Just a quick little post…

I was ruffling through some books on screenwriting (like books on writing in general, some look interesting, brilliant perhaps, but most look like over-analytical, repetitive, worthless blither), and I saw the phrase “You have to learn the rules to break them!”  That phrase seems to pop up a lot in books on artistic instruction.  I’ve never been very fond of it.

There either are rules or there aren’t.  This “you have to learn rules to break them” is a lazy middle ground for scared confused people who don’t want to think one way or the other.  If there are rules, then they have to name them, and then someone else comes up with counter-examples, and they fail.  If there aren’t any rules, it might make the point of a book or lesson seem useless.

I guess the problem really lies in that creativity and art in general cannot be taught, making books about creating art seem hypocritical.  So, to justify the writing of their books, authors try to pull out “rules” … otherwise, the book is just a collection of subjective opinions, isn’t it?  Well, yes, actually it is.  That doesn’t mean it’s necessarily unhelpful, but it does mean the author can’t always be objectively right.  And for some reason a lot of artists and authors really want that… for it all to be objective… if even in some small way.  That’s either because the artist is too afraid to think for himself and wants to create an objective way to think about the arts, or the artist wants everyone to agree with what he thinks based on things greater than mere opinion.
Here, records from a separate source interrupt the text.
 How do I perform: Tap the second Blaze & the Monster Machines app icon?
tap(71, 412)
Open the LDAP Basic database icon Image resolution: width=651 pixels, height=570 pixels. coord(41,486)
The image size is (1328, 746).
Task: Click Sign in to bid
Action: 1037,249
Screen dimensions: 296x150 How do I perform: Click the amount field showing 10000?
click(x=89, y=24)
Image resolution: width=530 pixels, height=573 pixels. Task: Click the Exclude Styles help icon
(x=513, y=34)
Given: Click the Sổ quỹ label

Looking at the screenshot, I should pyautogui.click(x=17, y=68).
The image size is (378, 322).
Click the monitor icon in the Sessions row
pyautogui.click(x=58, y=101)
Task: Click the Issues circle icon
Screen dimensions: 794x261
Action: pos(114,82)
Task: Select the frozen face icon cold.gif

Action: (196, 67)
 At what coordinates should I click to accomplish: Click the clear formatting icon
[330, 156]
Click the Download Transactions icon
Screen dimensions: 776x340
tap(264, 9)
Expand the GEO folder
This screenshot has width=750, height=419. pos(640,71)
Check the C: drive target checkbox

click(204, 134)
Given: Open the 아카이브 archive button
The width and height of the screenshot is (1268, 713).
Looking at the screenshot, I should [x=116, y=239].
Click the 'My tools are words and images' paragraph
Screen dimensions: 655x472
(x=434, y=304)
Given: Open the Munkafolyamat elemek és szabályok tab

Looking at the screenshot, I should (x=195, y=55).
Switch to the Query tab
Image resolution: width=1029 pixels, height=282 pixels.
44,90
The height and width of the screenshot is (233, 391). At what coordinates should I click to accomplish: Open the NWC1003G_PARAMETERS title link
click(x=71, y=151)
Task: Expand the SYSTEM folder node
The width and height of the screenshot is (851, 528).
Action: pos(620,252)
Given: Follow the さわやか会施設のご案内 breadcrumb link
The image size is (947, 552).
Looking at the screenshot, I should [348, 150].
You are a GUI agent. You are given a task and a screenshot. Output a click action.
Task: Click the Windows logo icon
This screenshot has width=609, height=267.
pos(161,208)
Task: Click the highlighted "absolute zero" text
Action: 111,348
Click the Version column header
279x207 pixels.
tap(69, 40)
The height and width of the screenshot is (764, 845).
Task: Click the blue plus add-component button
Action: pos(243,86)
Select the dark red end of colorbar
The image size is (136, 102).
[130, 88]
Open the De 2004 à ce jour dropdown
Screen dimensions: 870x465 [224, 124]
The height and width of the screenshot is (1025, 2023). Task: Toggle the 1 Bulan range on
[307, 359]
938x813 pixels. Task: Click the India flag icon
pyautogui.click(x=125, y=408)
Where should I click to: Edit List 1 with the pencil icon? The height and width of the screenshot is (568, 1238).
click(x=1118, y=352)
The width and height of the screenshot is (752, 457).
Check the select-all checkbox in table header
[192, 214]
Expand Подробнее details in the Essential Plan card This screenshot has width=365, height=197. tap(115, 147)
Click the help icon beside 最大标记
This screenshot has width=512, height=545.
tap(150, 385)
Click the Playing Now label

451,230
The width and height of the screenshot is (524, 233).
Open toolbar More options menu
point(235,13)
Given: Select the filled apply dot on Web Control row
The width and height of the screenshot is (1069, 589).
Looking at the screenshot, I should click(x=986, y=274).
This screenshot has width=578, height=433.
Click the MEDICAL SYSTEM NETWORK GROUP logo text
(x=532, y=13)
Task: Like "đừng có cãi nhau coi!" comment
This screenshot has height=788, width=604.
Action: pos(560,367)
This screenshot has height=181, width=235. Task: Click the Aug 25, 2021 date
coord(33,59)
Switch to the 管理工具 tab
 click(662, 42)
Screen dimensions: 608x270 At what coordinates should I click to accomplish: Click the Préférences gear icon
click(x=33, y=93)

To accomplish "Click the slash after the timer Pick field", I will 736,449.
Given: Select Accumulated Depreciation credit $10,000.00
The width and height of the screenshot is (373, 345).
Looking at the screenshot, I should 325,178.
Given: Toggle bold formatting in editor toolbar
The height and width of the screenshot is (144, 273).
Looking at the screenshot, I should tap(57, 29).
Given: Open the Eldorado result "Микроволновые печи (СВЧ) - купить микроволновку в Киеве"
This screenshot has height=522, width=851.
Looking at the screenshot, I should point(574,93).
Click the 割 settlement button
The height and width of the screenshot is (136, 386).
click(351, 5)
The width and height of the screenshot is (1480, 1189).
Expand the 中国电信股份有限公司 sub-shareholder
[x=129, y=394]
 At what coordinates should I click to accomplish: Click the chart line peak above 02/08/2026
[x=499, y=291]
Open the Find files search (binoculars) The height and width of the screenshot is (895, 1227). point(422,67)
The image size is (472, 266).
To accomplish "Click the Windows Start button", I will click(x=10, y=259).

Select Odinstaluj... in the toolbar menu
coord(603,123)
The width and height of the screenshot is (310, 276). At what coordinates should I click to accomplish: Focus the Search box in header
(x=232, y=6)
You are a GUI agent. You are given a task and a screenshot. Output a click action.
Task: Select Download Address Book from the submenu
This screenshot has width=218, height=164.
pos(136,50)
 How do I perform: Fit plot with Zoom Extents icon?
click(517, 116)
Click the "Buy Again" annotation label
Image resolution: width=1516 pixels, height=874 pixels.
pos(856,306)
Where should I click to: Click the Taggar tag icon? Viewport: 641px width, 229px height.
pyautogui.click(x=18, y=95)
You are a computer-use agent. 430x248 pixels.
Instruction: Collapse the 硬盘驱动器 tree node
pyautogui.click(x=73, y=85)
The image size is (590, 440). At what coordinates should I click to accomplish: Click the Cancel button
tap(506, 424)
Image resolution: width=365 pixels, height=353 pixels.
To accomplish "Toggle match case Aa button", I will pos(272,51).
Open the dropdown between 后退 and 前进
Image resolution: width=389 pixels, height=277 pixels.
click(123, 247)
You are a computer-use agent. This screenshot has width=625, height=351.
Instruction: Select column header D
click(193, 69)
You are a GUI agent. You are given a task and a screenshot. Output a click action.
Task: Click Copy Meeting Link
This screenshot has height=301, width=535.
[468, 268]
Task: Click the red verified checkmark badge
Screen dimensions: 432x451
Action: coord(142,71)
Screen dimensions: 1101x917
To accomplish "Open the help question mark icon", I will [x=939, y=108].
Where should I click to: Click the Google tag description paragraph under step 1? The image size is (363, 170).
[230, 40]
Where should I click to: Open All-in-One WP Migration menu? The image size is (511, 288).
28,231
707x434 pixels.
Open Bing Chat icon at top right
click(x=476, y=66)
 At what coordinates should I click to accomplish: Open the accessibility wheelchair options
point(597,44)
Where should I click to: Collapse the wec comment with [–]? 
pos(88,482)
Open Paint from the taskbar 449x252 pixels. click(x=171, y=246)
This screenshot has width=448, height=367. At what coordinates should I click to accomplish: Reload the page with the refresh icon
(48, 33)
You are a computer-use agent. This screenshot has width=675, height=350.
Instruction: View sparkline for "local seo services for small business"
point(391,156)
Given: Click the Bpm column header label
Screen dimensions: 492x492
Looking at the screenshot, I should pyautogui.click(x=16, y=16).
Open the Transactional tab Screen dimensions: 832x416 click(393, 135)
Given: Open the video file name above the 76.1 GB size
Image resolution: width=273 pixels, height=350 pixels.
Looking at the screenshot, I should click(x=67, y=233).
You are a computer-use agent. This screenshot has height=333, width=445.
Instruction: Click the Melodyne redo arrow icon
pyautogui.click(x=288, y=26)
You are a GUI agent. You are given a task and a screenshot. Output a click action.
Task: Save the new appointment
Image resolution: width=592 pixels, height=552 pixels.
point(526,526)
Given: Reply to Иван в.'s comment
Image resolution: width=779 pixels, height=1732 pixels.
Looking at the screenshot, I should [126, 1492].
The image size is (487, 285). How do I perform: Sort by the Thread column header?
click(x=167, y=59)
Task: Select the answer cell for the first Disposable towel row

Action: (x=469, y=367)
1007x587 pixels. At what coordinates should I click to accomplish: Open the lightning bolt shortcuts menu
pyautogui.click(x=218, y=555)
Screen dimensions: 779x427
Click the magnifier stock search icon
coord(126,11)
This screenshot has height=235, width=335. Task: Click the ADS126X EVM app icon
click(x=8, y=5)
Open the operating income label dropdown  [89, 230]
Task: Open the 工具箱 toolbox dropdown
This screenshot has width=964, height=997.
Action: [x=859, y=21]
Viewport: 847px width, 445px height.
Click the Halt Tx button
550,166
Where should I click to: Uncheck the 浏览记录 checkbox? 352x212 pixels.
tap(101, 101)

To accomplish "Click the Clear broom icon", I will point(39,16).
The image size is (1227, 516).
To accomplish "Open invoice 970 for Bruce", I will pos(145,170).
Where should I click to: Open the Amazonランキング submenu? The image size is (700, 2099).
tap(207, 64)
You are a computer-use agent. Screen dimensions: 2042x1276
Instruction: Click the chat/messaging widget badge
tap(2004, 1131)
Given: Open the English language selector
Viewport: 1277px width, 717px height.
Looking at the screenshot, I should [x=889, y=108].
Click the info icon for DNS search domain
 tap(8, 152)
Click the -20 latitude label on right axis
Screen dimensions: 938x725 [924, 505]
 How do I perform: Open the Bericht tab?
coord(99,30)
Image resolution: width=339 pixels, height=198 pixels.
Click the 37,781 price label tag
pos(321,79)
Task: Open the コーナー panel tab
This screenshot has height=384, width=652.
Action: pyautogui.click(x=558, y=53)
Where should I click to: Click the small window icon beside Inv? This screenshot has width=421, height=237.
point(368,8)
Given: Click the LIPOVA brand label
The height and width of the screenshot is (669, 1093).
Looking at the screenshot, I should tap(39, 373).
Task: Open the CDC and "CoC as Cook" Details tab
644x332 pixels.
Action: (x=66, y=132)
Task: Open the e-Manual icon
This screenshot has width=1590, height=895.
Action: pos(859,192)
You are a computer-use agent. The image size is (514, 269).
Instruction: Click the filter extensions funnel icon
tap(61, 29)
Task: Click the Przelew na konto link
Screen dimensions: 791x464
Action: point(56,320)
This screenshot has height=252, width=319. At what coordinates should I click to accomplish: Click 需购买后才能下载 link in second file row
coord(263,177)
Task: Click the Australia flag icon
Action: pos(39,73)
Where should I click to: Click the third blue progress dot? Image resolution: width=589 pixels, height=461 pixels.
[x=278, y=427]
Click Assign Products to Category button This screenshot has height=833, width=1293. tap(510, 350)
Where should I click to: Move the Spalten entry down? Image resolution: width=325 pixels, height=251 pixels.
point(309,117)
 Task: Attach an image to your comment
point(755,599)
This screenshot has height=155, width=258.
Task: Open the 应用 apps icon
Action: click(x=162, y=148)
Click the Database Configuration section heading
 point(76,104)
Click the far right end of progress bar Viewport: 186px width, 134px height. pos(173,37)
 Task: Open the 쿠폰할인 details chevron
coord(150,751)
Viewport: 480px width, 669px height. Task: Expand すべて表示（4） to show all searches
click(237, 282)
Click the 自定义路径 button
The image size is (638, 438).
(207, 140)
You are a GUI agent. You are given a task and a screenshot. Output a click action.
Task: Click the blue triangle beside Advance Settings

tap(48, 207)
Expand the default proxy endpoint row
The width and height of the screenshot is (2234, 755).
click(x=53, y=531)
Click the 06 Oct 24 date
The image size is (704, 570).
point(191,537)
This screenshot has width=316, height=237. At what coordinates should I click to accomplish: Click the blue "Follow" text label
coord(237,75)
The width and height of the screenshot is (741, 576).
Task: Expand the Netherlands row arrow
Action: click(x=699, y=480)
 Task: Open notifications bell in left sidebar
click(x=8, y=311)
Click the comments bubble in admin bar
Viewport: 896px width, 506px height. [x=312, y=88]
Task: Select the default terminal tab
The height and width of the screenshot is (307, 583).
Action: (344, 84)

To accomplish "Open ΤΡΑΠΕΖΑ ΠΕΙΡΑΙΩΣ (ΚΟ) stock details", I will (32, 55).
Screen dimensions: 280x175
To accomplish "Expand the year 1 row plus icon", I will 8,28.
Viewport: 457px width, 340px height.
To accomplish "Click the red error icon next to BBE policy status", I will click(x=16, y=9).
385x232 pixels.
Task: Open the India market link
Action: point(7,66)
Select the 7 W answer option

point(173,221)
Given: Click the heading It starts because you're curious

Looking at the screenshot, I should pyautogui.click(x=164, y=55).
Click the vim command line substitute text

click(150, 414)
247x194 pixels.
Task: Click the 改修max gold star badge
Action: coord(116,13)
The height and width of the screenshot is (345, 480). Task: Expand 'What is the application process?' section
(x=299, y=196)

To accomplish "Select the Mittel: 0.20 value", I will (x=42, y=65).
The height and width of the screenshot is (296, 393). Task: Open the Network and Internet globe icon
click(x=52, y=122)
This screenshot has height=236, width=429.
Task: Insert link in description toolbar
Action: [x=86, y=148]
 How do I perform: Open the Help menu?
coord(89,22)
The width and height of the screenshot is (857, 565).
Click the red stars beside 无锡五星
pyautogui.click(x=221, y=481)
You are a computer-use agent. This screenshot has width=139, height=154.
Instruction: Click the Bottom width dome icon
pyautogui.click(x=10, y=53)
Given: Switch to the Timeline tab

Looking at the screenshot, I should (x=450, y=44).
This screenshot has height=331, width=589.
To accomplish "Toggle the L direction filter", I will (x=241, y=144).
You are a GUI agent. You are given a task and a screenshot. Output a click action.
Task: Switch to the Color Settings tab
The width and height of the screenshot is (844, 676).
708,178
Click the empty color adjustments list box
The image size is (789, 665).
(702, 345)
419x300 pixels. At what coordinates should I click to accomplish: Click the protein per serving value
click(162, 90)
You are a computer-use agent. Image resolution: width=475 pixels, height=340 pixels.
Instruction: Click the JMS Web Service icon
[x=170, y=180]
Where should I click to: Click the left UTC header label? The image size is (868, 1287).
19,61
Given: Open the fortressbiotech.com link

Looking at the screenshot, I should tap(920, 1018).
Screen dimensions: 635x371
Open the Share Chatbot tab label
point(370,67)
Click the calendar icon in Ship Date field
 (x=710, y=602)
I would say there are rules, but they are psychological, complex, and many times subjective.  We can’t yet write books on them, and merely knowing what they are might change them.

However, we can write books on our opinions and patterns we find, and I think it’s perfectly valid to say that those patterns emerge from the shadows of those subjective currently-unknowable rules.

But to say “you have to learn the rules to break them” is just an excuse for people to teach them.  If it were true, it would imply that rules could only be broken within a set of other unstated rule-breaking rules, for which the rule of learning the rules to break them doesn’t apply, which of course is hypocritical nonsense.

What people should just go ahead and say is: “You don’t really have to learn this, but here it is if you’re interested.  And you might discover it by yourself anyway.”

Categories: Philosophy

2 Comments

LanthonyS · January 18, 2010 at 8:49 AM

“Remember the eleventh commandment at Sinai: never have the protagonist die before the love interest.”

S P Hannifin · January 18, 2010 at 8:00 PM

What about stories involving ghosts?